Monday, 27 April 2009

TV & Slang: Densha or Otaku?

More than once I mentioned the now in-and-chic term "Densha (otoko)" in my recent lessons, and as response I got a whole lot of stiff, puzzled faces. I am not surprised as most Hongkongers understand the term in Chinese rather than in Japanese.

The term originated from a once-super-hot TV drama, starred by Itō Atsushi as Tsuyoshi Yamada, aka (also known as) "Densha (otoko)" or "Train Man" in English, and Ito Misaki as Saori Aoyama, aka Hermès over the internet.

The story began with the protagonist, Yamada the typical otaku (a Japanese term used to refer to people with obsessive interests, particularly anime, manga, and video games.), not-so-heroically saving the stunningly elegant and gorgeous Saori from the harassment of a drunken mid-age man on a train. In order to show her appreciation to his bravery and chivalry, model-figured Saori asked for the address of the vertically-challenged Yamada so that she could send him a gift of thanks. Soon Yamada received a set of fine China from Hermès and he shared his incidence over the internet, naming the anonymous girl as Hermès over the internet forum namely '2channel', which was also the place he got his nickname "Densha" from.

The story told the common lifestyle of a group of computer & manga maniacs (or "geeks" in slang) such as how they live their life in the virtual world in contrast to how they are disgusted and isolated by the females in reality. In the drama, the otaku begged for true human love, despite the fact that they enjoyed the company of their virtual dream girls and are proud of who they are.

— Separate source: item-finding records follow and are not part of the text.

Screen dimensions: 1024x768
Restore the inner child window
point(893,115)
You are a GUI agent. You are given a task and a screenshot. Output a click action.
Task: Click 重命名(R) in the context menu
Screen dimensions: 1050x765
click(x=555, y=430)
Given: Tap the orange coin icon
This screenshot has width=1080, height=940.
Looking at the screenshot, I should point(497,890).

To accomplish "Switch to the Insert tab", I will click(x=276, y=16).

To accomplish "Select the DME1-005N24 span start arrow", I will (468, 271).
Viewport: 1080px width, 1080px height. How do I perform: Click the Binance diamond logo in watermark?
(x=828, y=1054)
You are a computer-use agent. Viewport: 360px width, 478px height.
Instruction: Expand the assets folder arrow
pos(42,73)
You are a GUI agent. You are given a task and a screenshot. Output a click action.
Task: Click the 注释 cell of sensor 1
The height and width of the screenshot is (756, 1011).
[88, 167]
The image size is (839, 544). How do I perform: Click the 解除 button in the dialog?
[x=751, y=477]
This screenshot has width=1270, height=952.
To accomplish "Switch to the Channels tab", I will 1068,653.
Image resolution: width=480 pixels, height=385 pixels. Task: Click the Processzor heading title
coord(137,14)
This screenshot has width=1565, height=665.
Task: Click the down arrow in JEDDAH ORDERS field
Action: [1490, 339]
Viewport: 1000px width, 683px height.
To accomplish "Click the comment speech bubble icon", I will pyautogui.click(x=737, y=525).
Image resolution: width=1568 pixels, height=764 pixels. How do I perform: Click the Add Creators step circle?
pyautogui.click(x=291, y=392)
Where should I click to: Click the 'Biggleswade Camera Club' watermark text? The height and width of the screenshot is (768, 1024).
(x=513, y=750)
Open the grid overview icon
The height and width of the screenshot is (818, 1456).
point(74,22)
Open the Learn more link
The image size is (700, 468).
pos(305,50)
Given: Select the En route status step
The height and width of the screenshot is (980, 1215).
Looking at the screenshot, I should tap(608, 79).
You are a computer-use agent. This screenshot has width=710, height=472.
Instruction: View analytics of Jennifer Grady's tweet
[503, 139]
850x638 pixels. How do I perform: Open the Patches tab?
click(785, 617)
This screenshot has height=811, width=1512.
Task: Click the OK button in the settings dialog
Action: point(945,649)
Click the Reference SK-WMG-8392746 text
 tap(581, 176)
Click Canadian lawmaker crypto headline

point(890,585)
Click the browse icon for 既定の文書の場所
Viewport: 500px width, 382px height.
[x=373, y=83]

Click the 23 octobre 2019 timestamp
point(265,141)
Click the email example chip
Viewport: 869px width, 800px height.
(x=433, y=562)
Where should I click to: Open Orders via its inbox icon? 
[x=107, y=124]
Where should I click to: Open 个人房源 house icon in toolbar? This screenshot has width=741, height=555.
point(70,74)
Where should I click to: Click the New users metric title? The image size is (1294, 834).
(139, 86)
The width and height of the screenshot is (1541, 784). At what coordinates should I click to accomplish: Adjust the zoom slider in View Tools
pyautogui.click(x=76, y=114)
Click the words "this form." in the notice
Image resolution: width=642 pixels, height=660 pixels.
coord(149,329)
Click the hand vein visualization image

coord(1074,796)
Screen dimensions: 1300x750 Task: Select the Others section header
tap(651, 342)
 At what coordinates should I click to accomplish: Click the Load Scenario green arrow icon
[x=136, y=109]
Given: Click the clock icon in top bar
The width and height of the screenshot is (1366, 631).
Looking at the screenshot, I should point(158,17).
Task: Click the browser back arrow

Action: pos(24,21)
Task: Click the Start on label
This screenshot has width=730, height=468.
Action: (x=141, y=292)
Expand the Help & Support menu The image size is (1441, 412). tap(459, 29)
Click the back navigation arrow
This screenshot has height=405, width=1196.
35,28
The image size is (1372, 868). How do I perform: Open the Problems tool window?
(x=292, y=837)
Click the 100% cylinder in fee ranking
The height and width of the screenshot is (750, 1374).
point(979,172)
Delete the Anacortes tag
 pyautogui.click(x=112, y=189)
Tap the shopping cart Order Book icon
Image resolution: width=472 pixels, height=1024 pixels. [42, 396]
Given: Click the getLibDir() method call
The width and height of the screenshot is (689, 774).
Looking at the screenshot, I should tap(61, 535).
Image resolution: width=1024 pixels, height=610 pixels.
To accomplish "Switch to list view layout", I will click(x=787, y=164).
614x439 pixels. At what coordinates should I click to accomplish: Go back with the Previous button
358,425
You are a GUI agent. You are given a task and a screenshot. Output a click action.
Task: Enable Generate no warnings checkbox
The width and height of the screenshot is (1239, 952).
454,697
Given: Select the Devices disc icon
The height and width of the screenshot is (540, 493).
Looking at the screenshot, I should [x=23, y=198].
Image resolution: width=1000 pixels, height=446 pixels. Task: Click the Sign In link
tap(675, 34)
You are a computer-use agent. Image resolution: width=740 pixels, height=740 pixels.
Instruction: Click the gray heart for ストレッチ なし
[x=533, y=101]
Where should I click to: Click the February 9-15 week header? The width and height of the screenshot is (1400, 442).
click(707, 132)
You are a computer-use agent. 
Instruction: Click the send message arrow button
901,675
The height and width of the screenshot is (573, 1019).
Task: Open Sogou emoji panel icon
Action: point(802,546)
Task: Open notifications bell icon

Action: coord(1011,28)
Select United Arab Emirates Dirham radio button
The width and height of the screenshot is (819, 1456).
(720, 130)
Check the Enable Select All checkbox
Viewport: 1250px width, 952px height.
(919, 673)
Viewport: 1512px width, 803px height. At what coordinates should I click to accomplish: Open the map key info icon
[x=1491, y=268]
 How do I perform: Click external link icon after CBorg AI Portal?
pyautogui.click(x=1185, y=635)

So, strictly speaking, we should be using the word 'otaku' just as the Japanese do in describing this group of computer & manga lovers, and not using the word 'Densha', as Yamada became Densha after saving the girl and this is missing from the usual otaku. Thus this is what I am suggesting:

Otaku + saving a girl on the train = Densha

It really bugs me when I hear people using Densha without knowing the true origin.